Stored records:
★ ★ ★ ★
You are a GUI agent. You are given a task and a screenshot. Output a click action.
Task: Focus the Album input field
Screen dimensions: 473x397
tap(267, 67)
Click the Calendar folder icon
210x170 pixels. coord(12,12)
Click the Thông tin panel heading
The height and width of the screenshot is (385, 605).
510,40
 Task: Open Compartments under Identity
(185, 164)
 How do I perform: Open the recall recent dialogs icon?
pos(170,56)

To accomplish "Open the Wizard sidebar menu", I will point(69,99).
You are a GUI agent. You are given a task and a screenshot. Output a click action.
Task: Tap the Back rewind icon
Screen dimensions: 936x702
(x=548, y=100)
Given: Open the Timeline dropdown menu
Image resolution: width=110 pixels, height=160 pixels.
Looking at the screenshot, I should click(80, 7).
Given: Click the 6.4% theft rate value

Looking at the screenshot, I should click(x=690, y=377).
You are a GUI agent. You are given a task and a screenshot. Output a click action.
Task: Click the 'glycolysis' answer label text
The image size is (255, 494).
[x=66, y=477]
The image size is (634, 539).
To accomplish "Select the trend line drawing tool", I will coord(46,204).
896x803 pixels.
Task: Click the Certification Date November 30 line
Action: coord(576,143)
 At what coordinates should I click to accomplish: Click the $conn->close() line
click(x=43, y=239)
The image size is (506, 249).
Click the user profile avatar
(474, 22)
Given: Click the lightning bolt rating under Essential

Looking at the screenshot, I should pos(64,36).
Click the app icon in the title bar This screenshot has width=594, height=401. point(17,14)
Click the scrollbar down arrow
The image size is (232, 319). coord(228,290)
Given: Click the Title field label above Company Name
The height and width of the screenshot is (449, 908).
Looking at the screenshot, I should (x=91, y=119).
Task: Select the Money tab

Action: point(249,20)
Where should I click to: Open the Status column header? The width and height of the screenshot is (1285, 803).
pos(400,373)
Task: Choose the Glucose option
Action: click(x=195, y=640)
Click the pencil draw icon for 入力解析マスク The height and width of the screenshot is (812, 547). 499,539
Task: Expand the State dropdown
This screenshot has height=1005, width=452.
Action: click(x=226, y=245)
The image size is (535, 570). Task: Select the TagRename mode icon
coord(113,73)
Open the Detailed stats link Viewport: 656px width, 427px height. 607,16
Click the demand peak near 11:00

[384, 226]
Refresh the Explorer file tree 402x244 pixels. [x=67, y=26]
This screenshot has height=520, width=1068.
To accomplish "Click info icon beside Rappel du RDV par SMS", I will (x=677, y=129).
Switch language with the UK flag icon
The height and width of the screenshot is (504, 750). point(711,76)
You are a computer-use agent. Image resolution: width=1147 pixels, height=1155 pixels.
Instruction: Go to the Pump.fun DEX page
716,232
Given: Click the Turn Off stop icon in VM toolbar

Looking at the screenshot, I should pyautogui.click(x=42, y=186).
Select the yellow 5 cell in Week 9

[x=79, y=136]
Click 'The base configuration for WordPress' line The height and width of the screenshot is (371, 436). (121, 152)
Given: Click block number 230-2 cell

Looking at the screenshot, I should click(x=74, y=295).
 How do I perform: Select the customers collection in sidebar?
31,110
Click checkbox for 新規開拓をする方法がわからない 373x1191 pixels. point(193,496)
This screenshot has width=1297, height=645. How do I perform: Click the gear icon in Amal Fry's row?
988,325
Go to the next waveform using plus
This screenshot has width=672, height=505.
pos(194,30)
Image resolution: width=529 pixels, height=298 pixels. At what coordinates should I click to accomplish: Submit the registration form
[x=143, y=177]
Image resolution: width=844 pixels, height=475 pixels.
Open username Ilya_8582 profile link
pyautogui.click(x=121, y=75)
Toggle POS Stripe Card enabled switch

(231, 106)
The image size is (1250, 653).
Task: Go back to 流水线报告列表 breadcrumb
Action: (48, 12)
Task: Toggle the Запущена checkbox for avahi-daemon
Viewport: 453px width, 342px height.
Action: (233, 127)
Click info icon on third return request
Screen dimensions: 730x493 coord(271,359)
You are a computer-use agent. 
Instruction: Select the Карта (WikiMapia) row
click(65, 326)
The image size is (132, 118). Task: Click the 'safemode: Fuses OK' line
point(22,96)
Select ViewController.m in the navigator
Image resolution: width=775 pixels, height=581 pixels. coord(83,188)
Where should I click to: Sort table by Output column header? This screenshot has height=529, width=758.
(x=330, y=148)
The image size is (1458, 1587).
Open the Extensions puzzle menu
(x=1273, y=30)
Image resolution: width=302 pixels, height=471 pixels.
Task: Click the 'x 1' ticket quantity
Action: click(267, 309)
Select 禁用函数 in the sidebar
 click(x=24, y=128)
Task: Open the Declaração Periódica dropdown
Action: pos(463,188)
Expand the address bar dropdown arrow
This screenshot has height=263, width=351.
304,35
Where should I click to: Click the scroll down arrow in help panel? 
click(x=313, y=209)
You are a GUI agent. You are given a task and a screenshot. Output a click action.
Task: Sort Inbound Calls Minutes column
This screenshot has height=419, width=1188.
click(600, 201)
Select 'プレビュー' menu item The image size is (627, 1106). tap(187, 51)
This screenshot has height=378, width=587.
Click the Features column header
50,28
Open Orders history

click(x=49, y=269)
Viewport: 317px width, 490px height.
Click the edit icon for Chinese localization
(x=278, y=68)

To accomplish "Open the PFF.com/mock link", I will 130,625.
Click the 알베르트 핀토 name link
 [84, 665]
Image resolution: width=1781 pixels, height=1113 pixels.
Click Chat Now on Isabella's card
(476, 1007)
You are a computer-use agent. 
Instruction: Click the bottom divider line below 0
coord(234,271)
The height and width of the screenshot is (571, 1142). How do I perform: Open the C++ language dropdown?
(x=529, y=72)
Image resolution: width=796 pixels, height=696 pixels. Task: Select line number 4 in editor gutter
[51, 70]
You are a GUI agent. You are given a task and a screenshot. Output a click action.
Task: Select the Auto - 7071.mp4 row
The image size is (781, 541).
★ ★ ★ ★
Count the lines of the data that include the string "label", and give only that number.

2